Donaueschinger Musiktage 2008 | Werkbeschreibung

Werke des Jahres 2008: "Cire Perdue"

Stand
Autor/in
Eduardo Moguillansky

"Fragment of music too stern, heard once and heard no more, what aileth thee that thy deep rolling chords come up at intervals through all the worlds of sleep, and after thirty years have lost no element of horror?"

Thomas De Quincey, "Dream Fugue",1849

"Cire perdue" ist eine Herstellungsweise für Metallskulpturen, die aus einer wächsernen Gussform gewonnen werden. Nach dem Schmelzen der Gussform verbleibt ein leerer Raum, in den eine Legierung, beispielsweise Bronze, gegossen wird. Es ist möglich, eine Vielzahl von Kopien zu fertigen, mit dem Nebeneffekt, dass mit jeder neuen Kopie die Details der Gussform zunehmend eliminiert werden.

Ich imaginiere ein geheimes Schauspiel, in dem sich eine unnennbare Gräueltat ad infinitum wiederholt (ich glaube, es war Averroes, der sagte oder schrieb, dass, was aus den Flammen der Hölle den Terror inspiriert, weniger das Feuer ist als vielmehr die Ewigkeit). In jener Metapher der Schlaflosigkeit (oder der Obsession, beide sind dasselbe), welche das (unendliche) Gedächtnis ist, ist jedes Faktum singulär. Durch die linkische Ungenauigkeit der Wiederholungen erodieren die Details, bis aus dem Original eine Maske entsteht. In der Gegenüberstellung von mehr oder weniger treuen Kopien lassen die unzähligen Variationen ihre Urform verschwinden.
Für Spinoza war die Ewigkeit nicht die Gesamtheit des Vergangenen, Gegenwärtigen und Zukünftigen, sondern die Beständigkeit des Augenblicks. Ich stelle mir jene makabre Darstellung in einer Zeit außerhalb der Zeit vor, in der jedes Element der Reihe simultan auftritt. "Cire perdue" besteht aus sechs Versuchen, jenes Ursymbol zu rekonstruieren. Warum sechs? In der Mathematik Cantors ist eine transfinite Zahl die, in der die Teile nicht kleiner als das Ganze sind.
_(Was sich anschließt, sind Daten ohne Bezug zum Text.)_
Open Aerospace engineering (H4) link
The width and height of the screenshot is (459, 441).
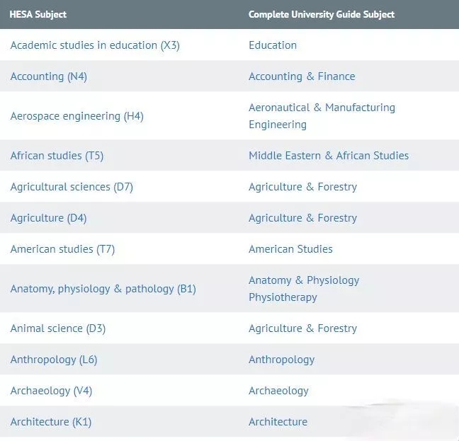tap(77, 116)
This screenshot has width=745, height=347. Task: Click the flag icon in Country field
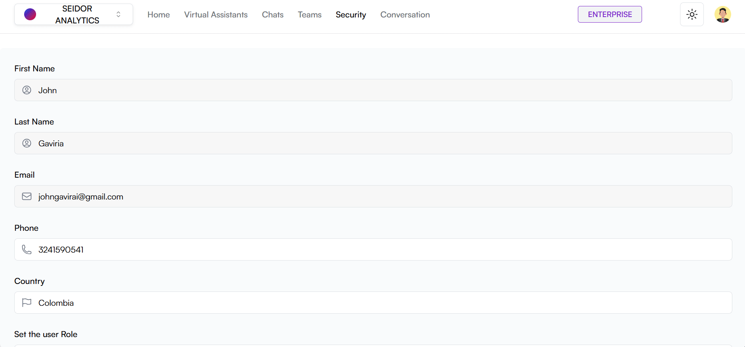coord(27,303)
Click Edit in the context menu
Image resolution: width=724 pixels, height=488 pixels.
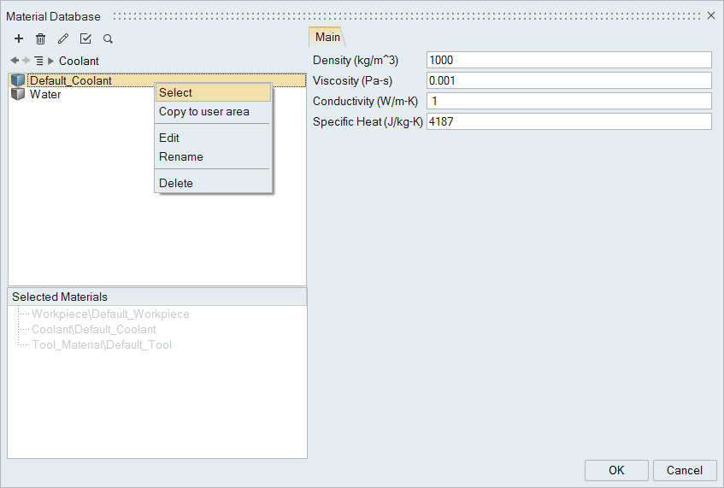169,138
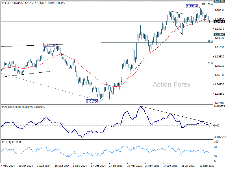Screen dimensions: 226x169
Task: Click the dropdown triangle beside EURUSD,Daily
Action: [3, 3]
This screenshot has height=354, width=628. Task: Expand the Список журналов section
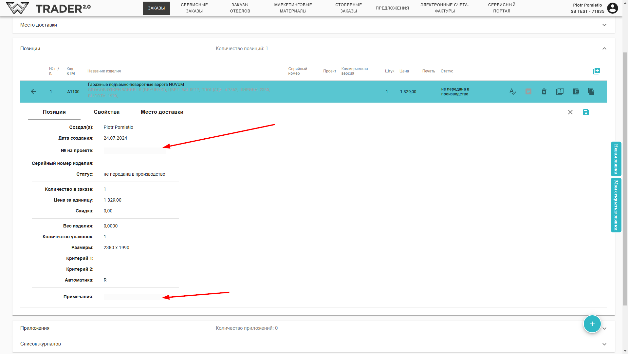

Ich vermute, dass in jeder Wiederholung alle ihre Spiegelungen vorhanden sind. Jede Zahl, beispielsweise sechs, enthält in sich die ganze Ewigkeit.
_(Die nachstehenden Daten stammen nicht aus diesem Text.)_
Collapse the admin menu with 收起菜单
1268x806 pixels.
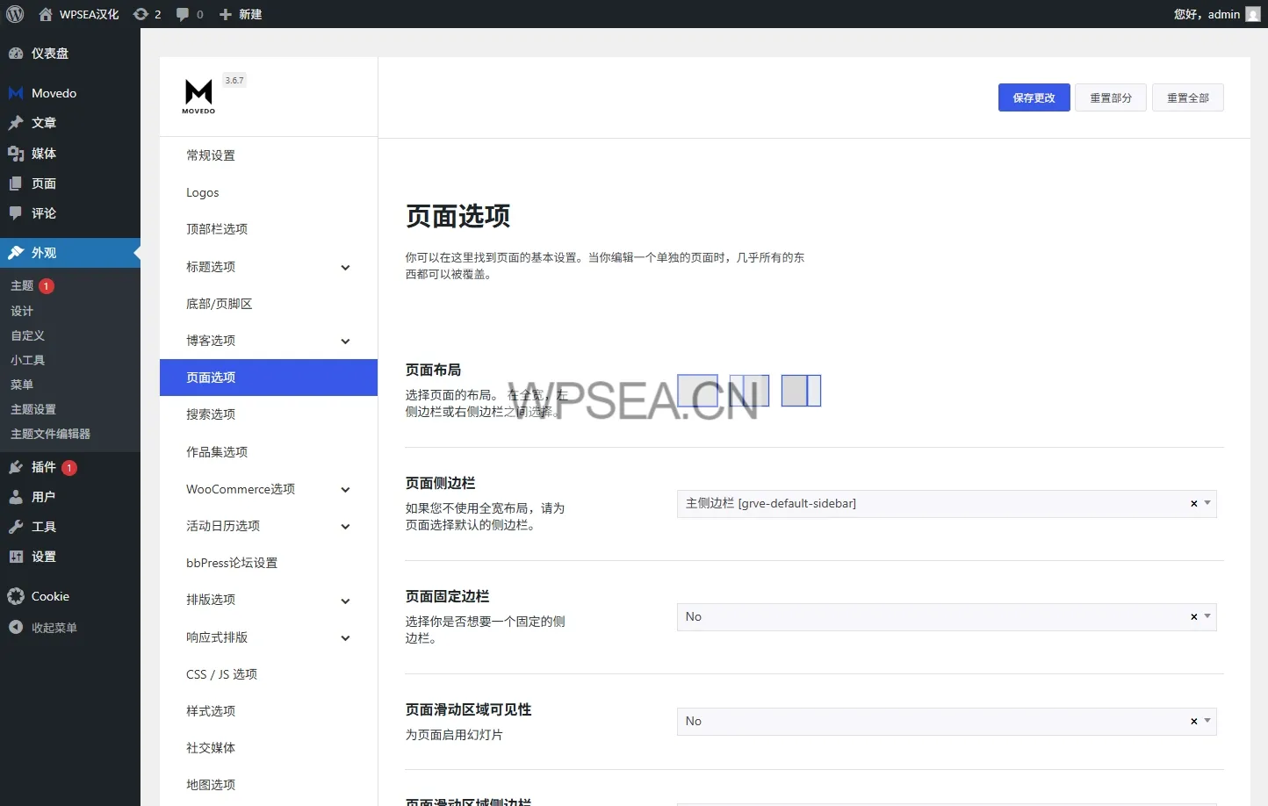(x=54, y=628)
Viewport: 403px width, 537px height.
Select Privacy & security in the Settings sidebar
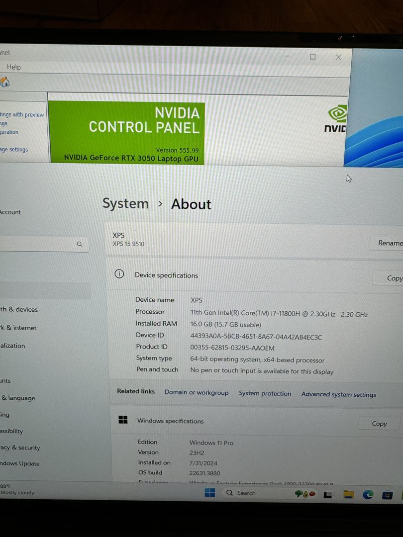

Ich habe bereits früher versucht, wahrscheinlich mit zweifelhaftem Erfolg, den Moment einzufangen, in dem die Wahrnehmung der Details (jenes Palimpsest, in dem eine Wiederholung die vorausgegangene an den Stellen, bei denen die Formen sich überschneiden, wegradiert) Metawahrnehmung wird, Wahrnehmung von sich selber. Das "Thema", der "Inhalt" verschwinden vor dem Beweis ihrer Austauschbarkeit. Jedes Ritual hat etwas Heretisches und etwas Belangloses an sich, mehr wahrscheinlich letzteres. Wie im Paradox der Landkarte und des Territoriums versuchen wir, in der menschlichen Skala die Unermesslichkeit des Universums wiederzufinden, in der Hoffnung, dass aus irgendeinem versteckten Winkel die Buchstaben des Universums unseren Namen bilden.